As Minnesota Rep. Michele Bachmann prepares for the Iowa caucuses Jan. 3, her campaign is hoping what she lacks in popular support she may make up with her campaign organization in the state.
Much of the coverage of the race has revolved around candidates' standing in the polls. But the caucuses tend to be much more of a test of a candidate's organizational strength, rather than a popularity contest. The caucuses will be the first voting of the 2012 GOP presidential nomination process to determine who will take on President Obama next year.
University of Iowa political science professor Tim Hagle said Bachmann's relatively strong Iowa campaign operation positions her to get her message to the right people. If 2008 is any indication of what's to come this election cycle, about 1 in 5 registered Iowa Republicans will participate.
"She can rely on that organization that she had in place even by mid-August and has built on it to a certain extent because she's had to go back to a variety of grassroots, retail politics sorts of activities that she's really very good at, that she's probably going to have a pretty strong organization that she can draw on to make sure that people turn out for the caucuses and that could very well help her," he said.
Having an early organizational advantage will be even more valuable this time around because the caucuses have been moved up a full one month from the last presidential election, leaving everyone with less time to orchestrate a strong caucus showing. And for Bachmann, a strong finish is required to re-energize her fledgling campaign.
At a stop last month in Webster City, Bachmann shook hands and posed for pictures as her campaign staff circulated clipboards to get names and contact information of the people who came to see her.
Bachmann is beefing up her staffing in Iowa with caucus experts. Some of the same people who helped former Arkansas Gov. Mike Huckabee score a surprise 2008 Iowa win are now working for her campaign in the state.
Compared to Bachmann, Ron Paul and Rick Santorum, the front-runners in most polls are all relatively disorganized in Iowa, Hagle said.
"The folks that seem to be riding high in the polls both nationally and even here in Iowa, seem to be the ones that don't have a really strong ground game (in Iowa)," he said.
A good example is Newt Gingrich. The former house speaker has shot to the top of national polls in recent weeks, but two weeks ago following a candidates' forum in Des Moines he acknowledged his Iowa organization needed some major additions.

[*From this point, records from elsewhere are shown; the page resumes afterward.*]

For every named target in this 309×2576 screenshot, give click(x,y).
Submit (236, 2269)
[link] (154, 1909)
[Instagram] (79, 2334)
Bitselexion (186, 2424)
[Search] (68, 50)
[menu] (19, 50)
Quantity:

"If we were having the caucus tonight we wouldn't be ready," he said. "They don't have the caucus tonight. We'll have five to seven offices in the very near future, one of which I'm proud to announce is going to be in Iowa City and I think will be a lot of fun."
More than two weeks later, Gingrich has just one Iowa office. It's in Des Moines.
Bachmann is taking a different approach, said Drake University political science professor Dennis Goldford.
"What Bachmann is doing is attempting to become Huckabee 2.0, that is, she's pursuing the conservative evangelicals," he said.
Unlike many of the GOP candidates, Goldford said, no one disputes Bachmann is a true conservative. He said she has a different hurdle with evangelicals.
"They also ask the question, 'Is she electable?'" Goldford said. "And that's the main problem she has."
To counter electability concerns, Bachmann is arguing that Republicans are virtually guaranteed victory in next year's presidential election, and that conservatives should jump at the chance of nominating one of their own; someone like her.